— Set task A —
Gather every line of the listing below that contains the string "width", treating uppercase and lowercase as different.

SharePoint Disk Allocation and Disk I/O
Had a good conversation with a large customer this morning at TechED SEA. They said we have questions about capacity planning, not about users and server and server performance, but about disks, sizing and that kind of thing.
<updated Dec 10>
Great performance and storage paper was recently posted with some recent best practices and recommendations: Performance recommendations for storage planning and monitoring.
</updated>
OS - The OS drive is under rated. A lot of people start out thinking that this drive doesn't matter. If you start with a 4GB partition for the OS drive you will regret it. Even if you start with 1GB or 2GB of RAM, you will quickly run out of disk. The IIS logs are stored here by default, the .NET cache and other cache is stored here as well as your page file not considering other OS and system files. These days I say 20GB is a good start. You want to have room to grow, you should also consider putting your IIS logs on another drive even at this size. The other thing is your index file (the large edb file) is by default going to sit on this drive, so unless you've got some experience it's better to find out you've been ok. Yes, you'll want to mirror this drive and speed is a factor. I wouldn't consider it crazy to have a 40GB drive even. These days more and more I'm seeing 8GB or 16GB of RAM on WFEs and Query servers, they are putting as much of the index in memory as possible and with caching, page file, etc... this disk and space is valuable. Know what happens when this disk runs out of space? Well you're down. It's a funny kind of down, pages might render partially and uploads will act wierd until you start getting 500 errors. You should monitor this drive and start on the bigger side. Disks are cheap, get 2 pretty FAST, quality disks and mirror them. These disks should almost always be local DAS disks. I can't think of any reason why not to.

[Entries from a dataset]
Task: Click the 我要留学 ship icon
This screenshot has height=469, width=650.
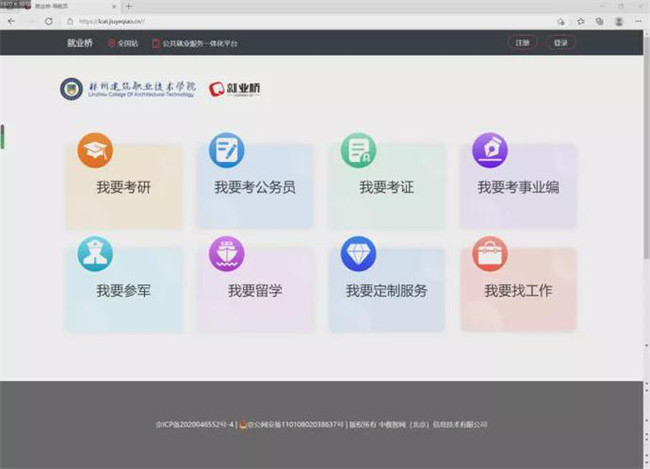Action: 226,253
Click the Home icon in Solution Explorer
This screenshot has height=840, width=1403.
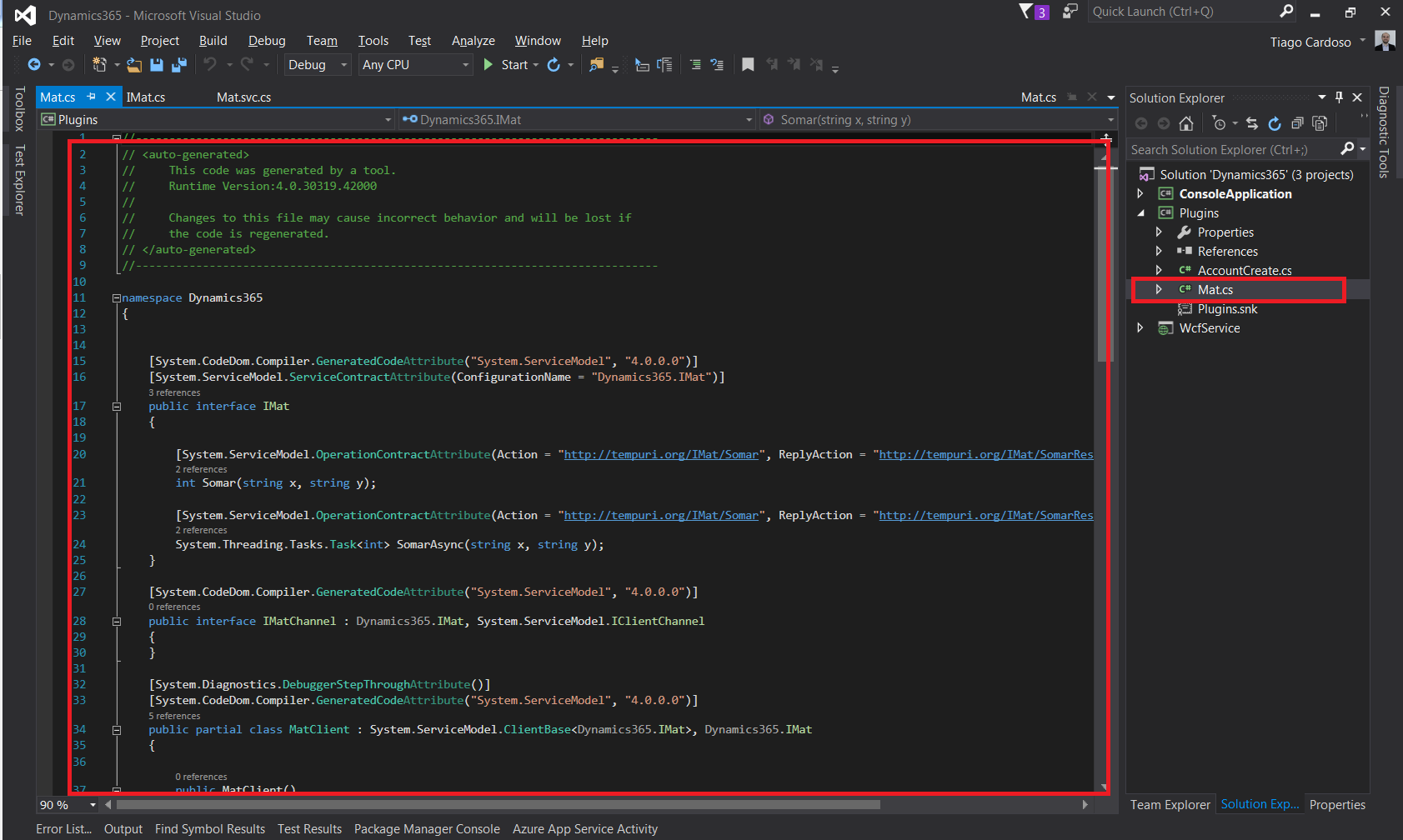[1186, 124]
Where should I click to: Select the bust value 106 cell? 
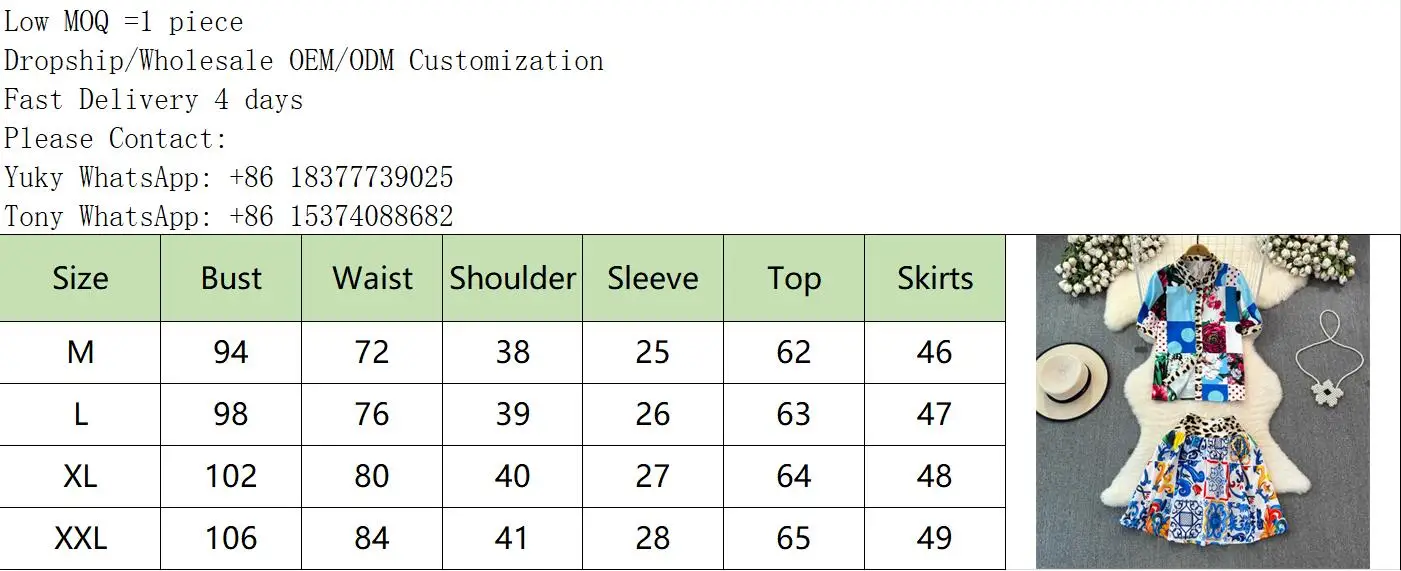[x=231, y=538]

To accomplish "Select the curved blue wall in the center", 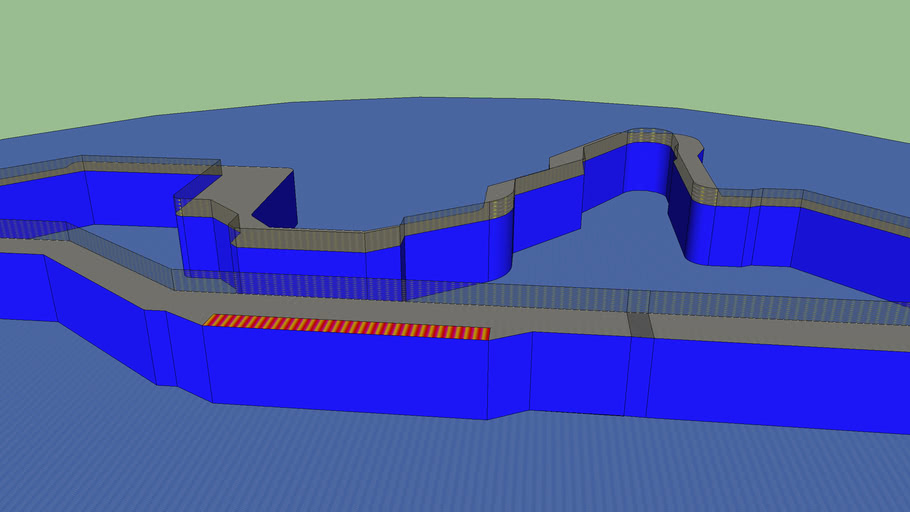I will coord(460,250).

— Set task B —
What amounts of RAM does the text on SharePoint disk allocation mention?

— Answer A —
This screenshot has height=469, width=650.
This screenshot has height=840, width=1403.

— Answer B —
1GB, 2GB, 8GB, 16GB